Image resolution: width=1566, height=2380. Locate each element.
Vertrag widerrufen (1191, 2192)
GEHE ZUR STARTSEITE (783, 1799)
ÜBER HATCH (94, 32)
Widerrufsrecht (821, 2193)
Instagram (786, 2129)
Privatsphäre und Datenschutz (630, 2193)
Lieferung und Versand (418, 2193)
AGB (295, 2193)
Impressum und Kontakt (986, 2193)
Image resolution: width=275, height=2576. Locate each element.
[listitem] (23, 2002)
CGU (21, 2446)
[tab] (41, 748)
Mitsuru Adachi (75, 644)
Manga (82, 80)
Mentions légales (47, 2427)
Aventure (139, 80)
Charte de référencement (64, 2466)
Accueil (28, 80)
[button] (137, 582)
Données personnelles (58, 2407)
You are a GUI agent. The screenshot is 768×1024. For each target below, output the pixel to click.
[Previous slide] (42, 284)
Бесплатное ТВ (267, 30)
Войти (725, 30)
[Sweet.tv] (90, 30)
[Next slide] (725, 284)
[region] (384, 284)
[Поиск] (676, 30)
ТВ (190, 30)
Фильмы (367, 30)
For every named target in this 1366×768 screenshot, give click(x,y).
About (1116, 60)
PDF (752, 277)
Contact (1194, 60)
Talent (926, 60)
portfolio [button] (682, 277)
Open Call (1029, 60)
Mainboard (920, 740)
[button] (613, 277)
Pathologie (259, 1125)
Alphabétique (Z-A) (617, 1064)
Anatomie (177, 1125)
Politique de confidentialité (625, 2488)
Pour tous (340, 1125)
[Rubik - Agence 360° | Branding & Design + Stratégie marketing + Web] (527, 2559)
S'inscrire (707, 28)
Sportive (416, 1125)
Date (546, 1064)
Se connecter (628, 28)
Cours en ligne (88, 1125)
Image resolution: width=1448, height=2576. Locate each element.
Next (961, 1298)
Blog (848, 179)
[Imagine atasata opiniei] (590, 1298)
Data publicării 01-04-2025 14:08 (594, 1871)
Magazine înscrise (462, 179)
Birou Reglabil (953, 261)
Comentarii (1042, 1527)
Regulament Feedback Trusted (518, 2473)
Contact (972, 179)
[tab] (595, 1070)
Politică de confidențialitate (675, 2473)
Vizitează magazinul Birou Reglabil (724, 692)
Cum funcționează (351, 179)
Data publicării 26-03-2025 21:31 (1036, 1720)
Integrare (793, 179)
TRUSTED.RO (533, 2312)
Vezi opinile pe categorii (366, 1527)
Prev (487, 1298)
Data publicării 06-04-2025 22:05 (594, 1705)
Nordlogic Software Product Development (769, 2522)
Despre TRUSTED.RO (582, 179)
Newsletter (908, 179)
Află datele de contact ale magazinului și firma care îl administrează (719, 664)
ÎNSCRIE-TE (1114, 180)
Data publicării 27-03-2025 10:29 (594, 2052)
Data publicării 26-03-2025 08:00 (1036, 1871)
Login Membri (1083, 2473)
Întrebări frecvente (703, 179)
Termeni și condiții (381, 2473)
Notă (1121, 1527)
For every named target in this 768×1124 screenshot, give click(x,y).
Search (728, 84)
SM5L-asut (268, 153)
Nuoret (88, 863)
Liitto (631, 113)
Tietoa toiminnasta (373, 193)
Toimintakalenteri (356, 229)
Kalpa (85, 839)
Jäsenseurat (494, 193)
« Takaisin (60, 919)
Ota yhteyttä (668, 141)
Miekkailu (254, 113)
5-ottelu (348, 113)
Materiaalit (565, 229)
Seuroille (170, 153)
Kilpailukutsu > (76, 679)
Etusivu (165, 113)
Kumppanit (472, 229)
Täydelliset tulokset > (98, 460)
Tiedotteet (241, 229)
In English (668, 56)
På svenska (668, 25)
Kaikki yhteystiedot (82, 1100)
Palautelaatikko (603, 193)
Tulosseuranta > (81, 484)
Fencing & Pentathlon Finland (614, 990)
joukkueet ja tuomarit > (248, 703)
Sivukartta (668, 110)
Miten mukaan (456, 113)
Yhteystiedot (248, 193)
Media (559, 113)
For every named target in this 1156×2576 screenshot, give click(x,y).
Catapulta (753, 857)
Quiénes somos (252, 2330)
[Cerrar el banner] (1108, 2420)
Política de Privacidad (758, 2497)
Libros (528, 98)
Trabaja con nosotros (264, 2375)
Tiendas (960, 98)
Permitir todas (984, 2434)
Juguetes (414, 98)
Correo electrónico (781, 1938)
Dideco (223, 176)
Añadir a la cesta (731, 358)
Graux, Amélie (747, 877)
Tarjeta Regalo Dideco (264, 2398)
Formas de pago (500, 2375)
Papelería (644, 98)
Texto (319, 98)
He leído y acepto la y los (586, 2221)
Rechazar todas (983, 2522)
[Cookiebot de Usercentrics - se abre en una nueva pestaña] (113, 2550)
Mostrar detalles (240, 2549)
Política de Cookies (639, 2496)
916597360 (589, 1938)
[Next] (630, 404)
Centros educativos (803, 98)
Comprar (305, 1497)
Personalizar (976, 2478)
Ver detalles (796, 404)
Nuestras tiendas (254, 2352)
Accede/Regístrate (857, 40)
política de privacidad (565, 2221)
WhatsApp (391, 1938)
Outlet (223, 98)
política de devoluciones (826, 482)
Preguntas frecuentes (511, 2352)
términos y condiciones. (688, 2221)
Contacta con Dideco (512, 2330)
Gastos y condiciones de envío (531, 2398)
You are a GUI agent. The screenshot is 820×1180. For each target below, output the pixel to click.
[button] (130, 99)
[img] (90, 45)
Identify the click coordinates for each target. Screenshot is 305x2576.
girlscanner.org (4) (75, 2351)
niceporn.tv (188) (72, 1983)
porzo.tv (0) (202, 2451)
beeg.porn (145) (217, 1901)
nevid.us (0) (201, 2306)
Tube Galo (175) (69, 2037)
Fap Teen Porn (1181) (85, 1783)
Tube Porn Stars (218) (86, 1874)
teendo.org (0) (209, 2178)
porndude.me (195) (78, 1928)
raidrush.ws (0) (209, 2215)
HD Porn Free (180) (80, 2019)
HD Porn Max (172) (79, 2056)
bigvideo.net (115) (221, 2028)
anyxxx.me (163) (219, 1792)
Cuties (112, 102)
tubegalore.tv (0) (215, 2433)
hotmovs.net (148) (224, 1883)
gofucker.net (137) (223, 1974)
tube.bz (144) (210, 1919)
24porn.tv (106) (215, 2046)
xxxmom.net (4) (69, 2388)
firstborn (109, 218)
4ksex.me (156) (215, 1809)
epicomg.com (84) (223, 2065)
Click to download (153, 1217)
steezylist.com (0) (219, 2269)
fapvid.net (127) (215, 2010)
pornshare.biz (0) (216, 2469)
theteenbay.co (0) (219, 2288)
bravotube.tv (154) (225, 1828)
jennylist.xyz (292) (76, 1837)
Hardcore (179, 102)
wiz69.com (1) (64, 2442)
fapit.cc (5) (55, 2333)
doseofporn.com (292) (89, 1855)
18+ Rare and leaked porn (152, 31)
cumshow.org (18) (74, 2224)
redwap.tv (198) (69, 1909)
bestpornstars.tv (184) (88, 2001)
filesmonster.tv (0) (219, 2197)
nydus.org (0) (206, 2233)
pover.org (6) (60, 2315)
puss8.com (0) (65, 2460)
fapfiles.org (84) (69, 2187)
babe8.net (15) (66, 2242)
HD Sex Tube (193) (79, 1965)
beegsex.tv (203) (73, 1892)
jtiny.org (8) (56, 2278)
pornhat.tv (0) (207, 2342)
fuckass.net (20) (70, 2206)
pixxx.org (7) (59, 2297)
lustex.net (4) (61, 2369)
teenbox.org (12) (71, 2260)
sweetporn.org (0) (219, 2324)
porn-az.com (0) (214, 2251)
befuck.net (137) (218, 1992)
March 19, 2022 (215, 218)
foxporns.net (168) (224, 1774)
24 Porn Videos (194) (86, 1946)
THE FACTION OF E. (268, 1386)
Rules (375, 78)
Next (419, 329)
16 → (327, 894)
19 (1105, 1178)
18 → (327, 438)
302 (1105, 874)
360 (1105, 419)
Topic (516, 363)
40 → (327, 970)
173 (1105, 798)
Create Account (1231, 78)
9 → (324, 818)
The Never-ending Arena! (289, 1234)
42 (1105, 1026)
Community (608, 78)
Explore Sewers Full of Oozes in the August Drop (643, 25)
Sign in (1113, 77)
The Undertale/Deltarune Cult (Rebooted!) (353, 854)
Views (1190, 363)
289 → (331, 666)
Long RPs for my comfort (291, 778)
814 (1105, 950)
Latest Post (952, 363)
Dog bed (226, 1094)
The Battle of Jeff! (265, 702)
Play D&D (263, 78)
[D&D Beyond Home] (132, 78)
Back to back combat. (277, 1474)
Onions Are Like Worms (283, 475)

**********

● **Instructions to follow**
What is asked for is an exact copy of the lines above from the one containing "Notă (1121, 1527)" through the one containing "Sivukartta (668, 110)", and only those.

● **Reply to the task**
Notă (1121, 1527)
For every named target in this 768×1124 screenshot, give click(x,y).
Search (728, 84)
SM5L-asut (268, 153)
Nuoret (88, 863)
Liitto (631, 113)
Tietoa toiminnasta (373, 193)
Toimintakalenteri (356, 229)
Kalpa (85, 839)
Jäsenseurat (494, 193)
« Takaisin (60, 919)
Ota yhteyttä (668, 141)
Miekkailu (254, 113)
5-ottelu (348, 113)
Materiaalit (565, 229)
Seuroille (170, 153)
Kilpailukutsu > (76, 679)
Etusivu (165, 113)
Kumppanit (472, 229)
Täydelliset tulokset > (98, 460)
Tiedotteet (241, 229)
In English (668, 56)
På svenska (668, 25)
Kaikki yhteystiedot (82, 1100)
Palautelaatikko (603, 193)
Tulosseuranta > (81, 484)
Fencing & Pentathlon Finland (614, 990)
joukkueet ja tuomarit > (248, 703)
Sivukartta (668, 110)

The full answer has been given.